MEMPHIS, Tenn. — WREG learned Shelby County Schools hired Tavius Woods despite a warning from state investigators there were red flags on his background check.
Dated July 1, 2016, the Tennessee Bureau of Investigation sent a letter to Shelby County Schools flagging the man the school system was looking to hire.
It stated Tavius Woods was charged with aggravated sexual battery in 2014.
Court documents say he tried to inappropriately touch a 9-year-old girl.
"It's up to the school to review the exact nature of the charges with the individual and then determine whether he can or can't be hired," said Micheal Jones, a TBI spokesperson.
Despite the TBI's warning, 35 days later SCS hired Woods as a cafeteria worker at Oakshire Elementary.
That's where Sandra Motley was surprised to see woods when she dropped off her granddaughter.
"He didn't move. He didn't blink. He didn't flinch. I said this can't be real," Motley said.
Motley knew Woods' history. The alleged victim is her family member.
She went straight to the principal's office
"She was in more of a panic that I was. I'm glad she got on it," Motley said.
She heard Woods was escorted out of the school the next day.
In his personnel file, there's another letter stating he was fired September 22, 2016.
A day after someone in the district printed a newspaper article and affidavit detailing the incident the TBI told them about.
SCS released a statement regarding the hiring of Woods.
“Upon receipt of this document, a thorough investigation of the individual’s background was conducted. The individual provided the proper documentation to prove charges were dropped and there were no legal restrictions preventing the individual from being hired.”
Its policy states background checks "shall be reviewed by appropriate staff," the potential employee can "dispute the accuracy of information," and ultimately "the director of the department of human resources shall make a final decision."
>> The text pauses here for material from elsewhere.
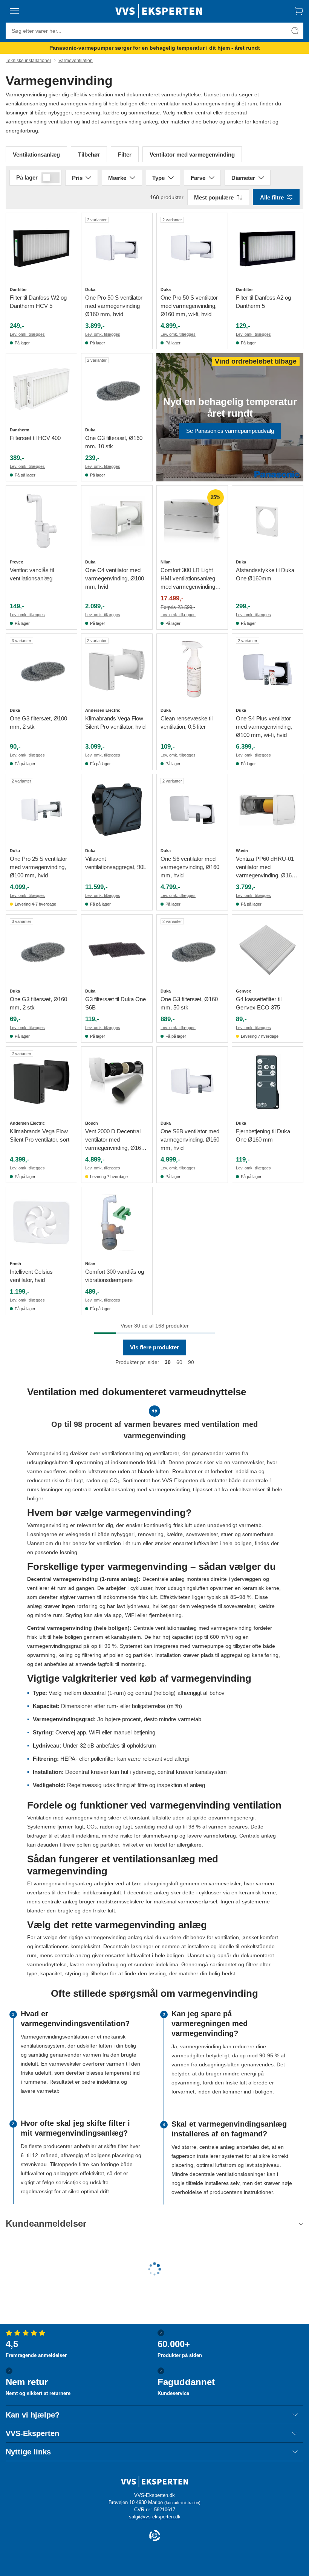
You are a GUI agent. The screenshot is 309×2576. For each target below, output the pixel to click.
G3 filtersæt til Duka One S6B (115, 1003)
"There is no way he should have been hired in the school system. Somebody dropped the ball somewhere," said Motley.
WREG found out Woods was never convicted. Instead, his case was put on hold when a judge said he was incompetent to stand trial.
The charge was later expunged, but that happened after SCS hired him.
"It's hard to help him say you can't do this or you can't do that when he doesn't know what it is he can't do," said Terry Curry, who is Woods' mother.
Curry told WREG her son has autism and down syndrome when Woods was back in court on new charges this month.
Police said he tried to kidnap a 10-year-old girl twice from Germanshire Elementary and also tried to contact her sister at school the same girl who accused him of sexual battery.
Curry said her son has worked at other schools including Oakhaven and Holmes Road Elementary through Service Master.
SCS has yet to tell us when he worked at those schools.
On Monday, a judge revoked Woods' $75,000 bond and let him out on his own recognizance while the court determines, once again, if he's competent to stand trial on the aggravated kidnapping charge.